Any help would be appreciated!


----------



## Labsrule

Woodland Plantation | Louisiana Bed & Breakfast Inn - My friend Foster who owns and runs The Woodland Plantation can put this together for you. Your group would enjoy staying at the Woodland for a night as well. One of my favorite places anywhere. Port Sulpur is a decent drive from N O. Tell him John Whaley says hello. Big fish down there in the fall. December


----------



## KimmerIII

d_mccracken said:


> Hi everyone,
> 
> Planning a trip for my brother's bachelor party. Trying to find good recommendations for inshore fishing guides that have enough boats to handle about a 12 man group. Port Sulfur or any surrounding area would be ideal since we plan to go to New Orleans that weekend as well. We would like to fish on Friday April 16th.
> 
> Any help would be appreciated!


Brad Schmidt Fishmaster Guide Service. Has camps on both sides of the river (pointe a la hache and port sulpher) and can fish either side depending on whats fishing better that time of year. Has the boats and infastructure to handle this. 504-458-8761. He has no facebook or instagram or webpage cause he is busy catching fish and keeping his camps in order. Great guy with a great operation. I've done 3 or 4 bachelor parties with him and we do multiple guys trips a year with him.


----------



## backcast

Labsrule said:


> Woodland Plantation | Louisiana Bed & Breakfast Inn - My friend Foster who owns and runs The Woodland Plantation can put this together for you. Your group would enjoy staying at the Woodland for a night as well. One of my favorite places anywhere. Port Sulpur is a decent drive from N O. Tell him John Whaley says hello. Big fish down there in the fall. December
> View attachment 169059


I would second this place. Stayed there. Food was incredible.

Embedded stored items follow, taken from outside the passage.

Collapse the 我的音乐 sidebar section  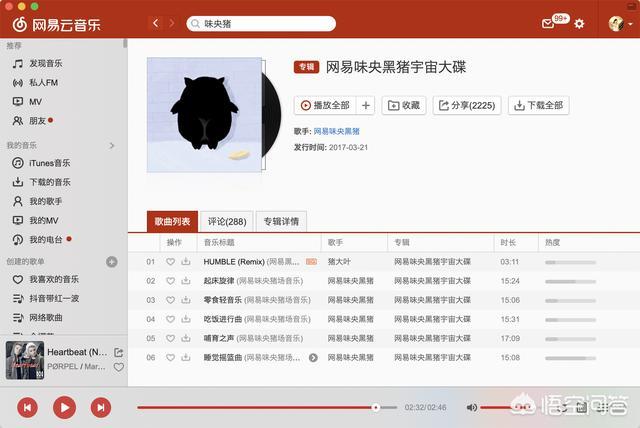tap(111, 145)
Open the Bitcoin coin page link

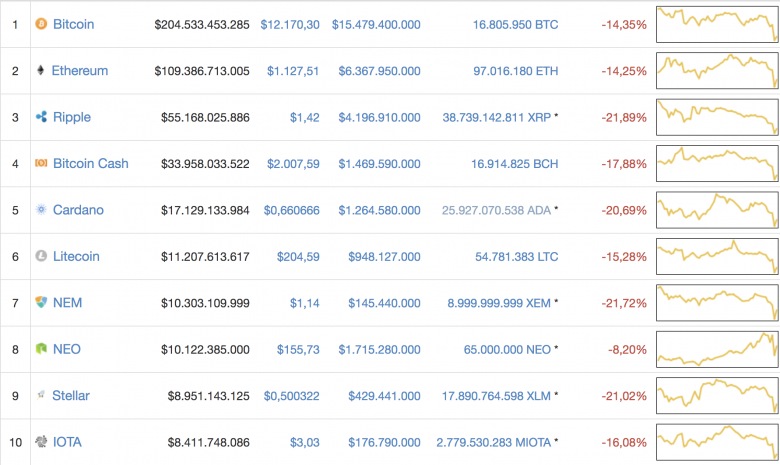(x=74, y=24)
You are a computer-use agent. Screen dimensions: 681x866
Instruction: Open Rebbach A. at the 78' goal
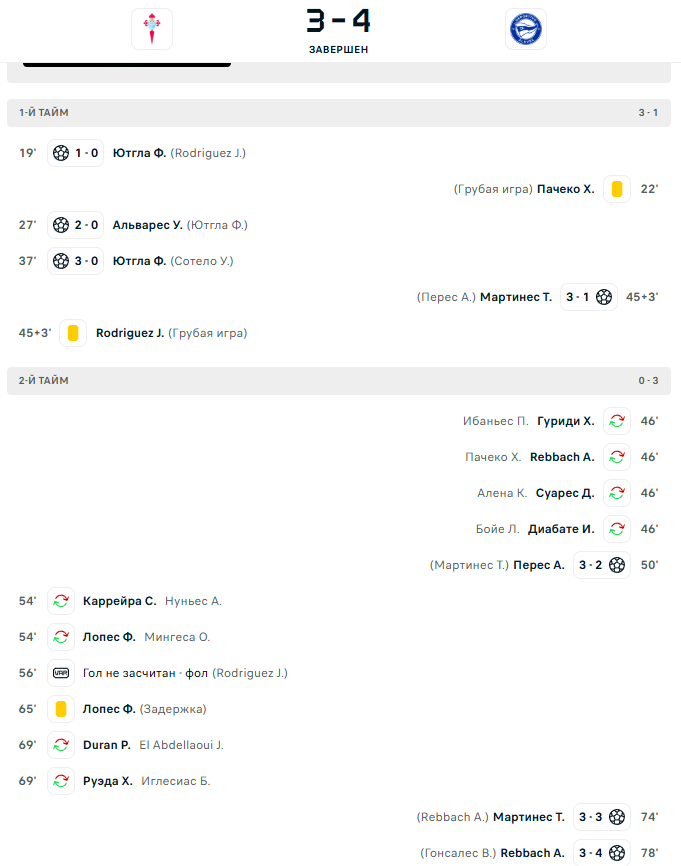coord(532,853)
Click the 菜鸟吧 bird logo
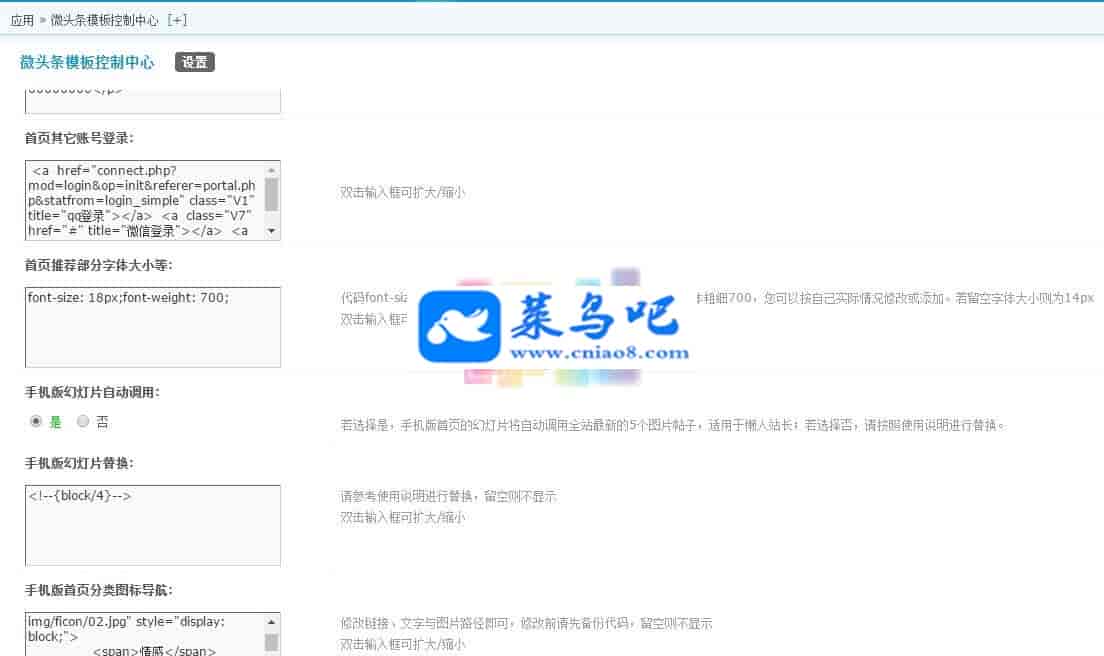Image resolution: width=1104 pixels, height=656 pixels. pyautogui.click(x=458, y=327)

We booked our own guide but they have guides.
Joe


----------



## Smackdaddy53

Reel Tite Guide Service


----------



## ifsteve

Captain Charlie Thomason can easily handle this and you can stay at his lodge right across the street from the boats. I have fished with him several times and he knows the fishery like the back of his hands and he is a hoot to fish with.



Captain Charlie's Bayou Charters & Silver Side Lodge


----------



## Dave Best

d_mccracken said:


> Hi everyone,
> 
> Planning a trip for my brother's bachelor party. Trying to find good recommendations for inshore fishing guides that have enough boats to handle about a 12 man group. Port Sulfur or any surrounding area would be ideal since we plan to go to New Orleans that weekend as well. We would like to fish on Friday April 16th.
> 
> Any help would be appreciated!


Good morning, my name is Captain Dave Best and I guide out of Port Sulphur and other areas outside New Orleans. I’ll be glad to help you set this trip up if you want to give me a call.

Thanks,

Capt. Dave Best
The Southern Fly
New Orleans, LA
www.thesouthernfly.com
662-315-1514 - mobile


----------



## d_mccracken

KimmerIII said:


> Brad Schmidt Fishmaster Guide Service. Has camps on both sides of the river (pointe a la hache and port sulpher) and can fish either side depending on whats fishing better that time of year. Has the boats and infastructure to handle this. 504-458-8761. He has no facebook or instagram or webpage cause he is busy catching fish and keeping his camps in order. Great guy with a great operation. I've done 3 or 4 bachelor parties with him and we do multiple guys trips a year with him.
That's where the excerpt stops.